Short problem A → Count the lines in the entries below that contain the string "what", and give only that number.

— Start Selected text —

\name{association}
\alias{association}
\title{
Function to calculate a measure for association between two variables on arbitrary scales 
}

\description{Similarities between variables used for clustering are calculated by this function. For each combination of different data types, an appropriate measure for association is chosen, see details.}

\usage{
association(x, y)
}

\arguments{
  \item{x}{vector of class \code{numeric}, \code{factor}, \code{ordered}, or \code{logical}}
  \item{y}{vector of class \code{numeric}, \code{factor}, \code{ordered}, or \code{logical}}
}

\details{
The following association measures for respective types of variables are chosen:
\itemize{
  \item quantitative vs quantitative/ordinal: absolute Spearman correlation coefficient
  \item ordinal vs ordinal: absolute Goodman and Kruskal's gamma coefficient (Goodman and Kruskal, 1954)
  \item quantitative/ordinal vs binary: absolute Goodman and Kruskal's gamma coefficient
  \item quantitative vs categorical (>2 categories): The categories of the categorical variable are reordered with respect to average ranks of the quantitative variable within those categories. Then absolute Spearman correlation coefficient is calculated as if it was an ordered factor. To avoid over-optimism, the reordering is only applied if a Kruskal-Wallis pre-test of association yields a significant result (p<0.05).
  \item ordinal vs categorical (>2 categories): as for 'quantitative vs categorical', but instead of Spearman correlation the absolute Goodman and Kruskal's gamma coefficient is calculated
  \item categorical vs categorical: Also in this case the reordering strategy is applied by "diagonalizing" the cross-table between the two factors (see \code{\link[extracat]{optile}} from the \code{extracat} package). 
  Association is then measured by absolute Goodman and Kruskal's gamma coefficient. To avoid over-optimism, the reordering is only applied if a chi-square pre-test of association yields a significant result (p<0.05).
}
}

\value{Estimated value of association between \code{x} and \code{y}}

\references{
Goodman LA and Kruskal WH (1954). Measures of association for cross classifications.
Journal of the American Statistical Association, 49:732-764.
}

\author{Manuela Hummel}

%\note{
%}


\seealso{
\code{\link{similarity.variables}}, \code{\link{dist.variables}},
}

\examples{
x <- rnorm(100)
y <- as.factor(sample(1:3, 100, replace=TRUE))
association(x, y)
}

\keyword{univar}
\keyword{cluster}

— End Selected text —
— Start Given information —

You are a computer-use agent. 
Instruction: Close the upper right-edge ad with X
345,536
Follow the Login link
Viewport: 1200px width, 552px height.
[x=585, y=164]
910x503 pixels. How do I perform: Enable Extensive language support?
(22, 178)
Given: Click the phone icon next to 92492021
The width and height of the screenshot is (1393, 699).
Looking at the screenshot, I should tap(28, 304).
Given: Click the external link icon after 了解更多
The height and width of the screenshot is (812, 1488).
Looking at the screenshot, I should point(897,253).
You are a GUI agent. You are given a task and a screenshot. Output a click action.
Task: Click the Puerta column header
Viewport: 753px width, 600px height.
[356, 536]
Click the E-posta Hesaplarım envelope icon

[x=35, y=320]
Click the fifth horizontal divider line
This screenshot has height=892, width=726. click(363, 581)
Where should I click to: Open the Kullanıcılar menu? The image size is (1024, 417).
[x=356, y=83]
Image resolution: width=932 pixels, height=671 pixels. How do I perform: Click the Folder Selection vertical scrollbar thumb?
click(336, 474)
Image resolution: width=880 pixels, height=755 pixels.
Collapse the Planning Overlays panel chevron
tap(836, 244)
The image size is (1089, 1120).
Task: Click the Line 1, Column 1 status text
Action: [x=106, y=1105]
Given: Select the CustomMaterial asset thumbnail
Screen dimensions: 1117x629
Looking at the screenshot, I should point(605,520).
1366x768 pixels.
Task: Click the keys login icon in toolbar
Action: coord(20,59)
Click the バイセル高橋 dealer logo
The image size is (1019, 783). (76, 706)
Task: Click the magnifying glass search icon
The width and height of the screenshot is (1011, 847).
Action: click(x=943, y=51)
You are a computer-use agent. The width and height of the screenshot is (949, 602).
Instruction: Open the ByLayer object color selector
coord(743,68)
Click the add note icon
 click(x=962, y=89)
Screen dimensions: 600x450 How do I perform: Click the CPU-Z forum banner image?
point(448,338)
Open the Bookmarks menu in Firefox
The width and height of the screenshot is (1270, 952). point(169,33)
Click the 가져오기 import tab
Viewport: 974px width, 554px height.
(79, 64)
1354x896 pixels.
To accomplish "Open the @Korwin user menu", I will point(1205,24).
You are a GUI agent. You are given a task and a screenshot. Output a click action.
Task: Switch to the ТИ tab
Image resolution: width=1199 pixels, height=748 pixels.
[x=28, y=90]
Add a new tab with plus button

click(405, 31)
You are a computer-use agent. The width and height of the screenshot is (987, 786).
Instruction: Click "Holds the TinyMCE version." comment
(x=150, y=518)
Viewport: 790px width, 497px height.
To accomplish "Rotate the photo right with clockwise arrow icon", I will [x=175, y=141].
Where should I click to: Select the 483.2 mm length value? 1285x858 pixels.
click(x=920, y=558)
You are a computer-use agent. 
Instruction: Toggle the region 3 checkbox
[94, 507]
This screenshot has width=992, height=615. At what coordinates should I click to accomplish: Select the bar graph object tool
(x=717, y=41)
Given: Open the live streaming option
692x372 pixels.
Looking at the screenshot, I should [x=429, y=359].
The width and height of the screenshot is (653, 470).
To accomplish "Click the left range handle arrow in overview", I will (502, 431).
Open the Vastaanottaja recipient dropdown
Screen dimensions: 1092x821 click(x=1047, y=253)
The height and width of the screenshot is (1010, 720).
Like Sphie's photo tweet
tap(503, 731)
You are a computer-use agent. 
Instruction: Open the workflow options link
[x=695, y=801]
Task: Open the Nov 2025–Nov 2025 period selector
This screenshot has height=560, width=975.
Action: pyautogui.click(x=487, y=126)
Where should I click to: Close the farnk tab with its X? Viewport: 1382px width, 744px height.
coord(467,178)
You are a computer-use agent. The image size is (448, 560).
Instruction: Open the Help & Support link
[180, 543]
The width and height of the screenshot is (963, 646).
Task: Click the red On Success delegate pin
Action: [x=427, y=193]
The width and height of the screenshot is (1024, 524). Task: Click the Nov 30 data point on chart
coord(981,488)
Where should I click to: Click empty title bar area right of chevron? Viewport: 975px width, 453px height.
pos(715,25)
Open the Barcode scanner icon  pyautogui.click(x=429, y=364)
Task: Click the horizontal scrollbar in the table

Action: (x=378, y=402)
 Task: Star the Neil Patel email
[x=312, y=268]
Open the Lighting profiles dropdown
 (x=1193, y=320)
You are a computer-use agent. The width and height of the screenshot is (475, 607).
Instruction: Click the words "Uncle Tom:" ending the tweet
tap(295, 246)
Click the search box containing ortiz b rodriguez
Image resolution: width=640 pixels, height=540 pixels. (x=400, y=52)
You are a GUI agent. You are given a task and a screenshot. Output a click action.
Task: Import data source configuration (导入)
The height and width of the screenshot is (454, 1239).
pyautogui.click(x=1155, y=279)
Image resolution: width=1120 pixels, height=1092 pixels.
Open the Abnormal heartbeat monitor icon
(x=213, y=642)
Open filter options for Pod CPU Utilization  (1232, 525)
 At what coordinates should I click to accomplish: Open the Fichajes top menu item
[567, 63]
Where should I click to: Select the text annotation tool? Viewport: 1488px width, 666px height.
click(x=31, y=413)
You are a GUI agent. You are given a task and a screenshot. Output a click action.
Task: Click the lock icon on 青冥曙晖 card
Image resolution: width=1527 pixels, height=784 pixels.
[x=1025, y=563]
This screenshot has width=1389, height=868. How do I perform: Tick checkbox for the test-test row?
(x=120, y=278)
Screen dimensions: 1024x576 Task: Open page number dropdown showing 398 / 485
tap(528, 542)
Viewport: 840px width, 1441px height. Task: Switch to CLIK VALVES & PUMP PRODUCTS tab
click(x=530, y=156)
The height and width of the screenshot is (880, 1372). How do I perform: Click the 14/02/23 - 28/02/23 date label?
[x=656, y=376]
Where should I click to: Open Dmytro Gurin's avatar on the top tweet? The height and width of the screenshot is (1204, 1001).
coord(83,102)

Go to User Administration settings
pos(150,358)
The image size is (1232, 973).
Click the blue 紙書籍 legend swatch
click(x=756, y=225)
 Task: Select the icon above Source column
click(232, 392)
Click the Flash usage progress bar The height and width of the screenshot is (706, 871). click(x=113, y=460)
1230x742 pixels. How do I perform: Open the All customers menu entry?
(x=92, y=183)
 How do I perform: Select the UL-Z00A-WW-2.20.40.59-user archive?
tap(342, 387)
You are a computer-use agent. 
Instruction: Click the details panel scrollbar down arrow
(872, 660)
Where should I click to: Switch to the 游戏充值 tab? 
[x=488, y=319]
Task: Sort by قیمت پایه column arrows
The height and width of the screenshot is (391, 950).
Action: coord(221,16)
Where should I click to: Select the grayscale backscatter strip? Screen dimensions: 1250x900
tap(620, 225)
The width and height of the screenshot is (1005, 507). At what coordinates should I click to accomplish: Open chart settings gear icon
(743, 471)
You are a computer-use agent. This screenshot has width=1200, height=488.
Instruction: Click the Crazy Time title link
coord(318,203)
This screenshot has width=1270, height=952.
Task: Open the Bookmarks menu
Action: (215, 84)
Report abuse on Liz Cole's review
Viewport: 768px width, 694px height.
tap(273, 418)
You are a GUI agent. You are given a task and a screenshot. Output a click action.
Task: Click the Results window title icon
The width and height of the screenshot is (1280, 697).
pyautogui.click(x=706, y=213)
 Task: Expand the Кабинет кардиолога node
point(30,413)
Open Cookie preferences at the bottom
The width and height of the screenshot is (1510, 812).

— End Given information —

Short problem B → Please reproduce word for word the passage of the association help page above, from "Association is then" up to and including "Statistical Association, 49:732-764.".

Expected answer A → 3

Expected answer B →
Association is then measured by absolute Goodman and Kruskal's gamma coefficient. To avoid over-optimism, the reordering is only applied if a chi-square pre-test of association yields a significant result (p<0.05).
}
}

\value{Estimated value of association between \code{x} and \code{y}}

\references{
Goodman LA and Kruskal WH (1954). Measures of association for cross classifications.
Journal of the American Statistical Association, 49:732-764.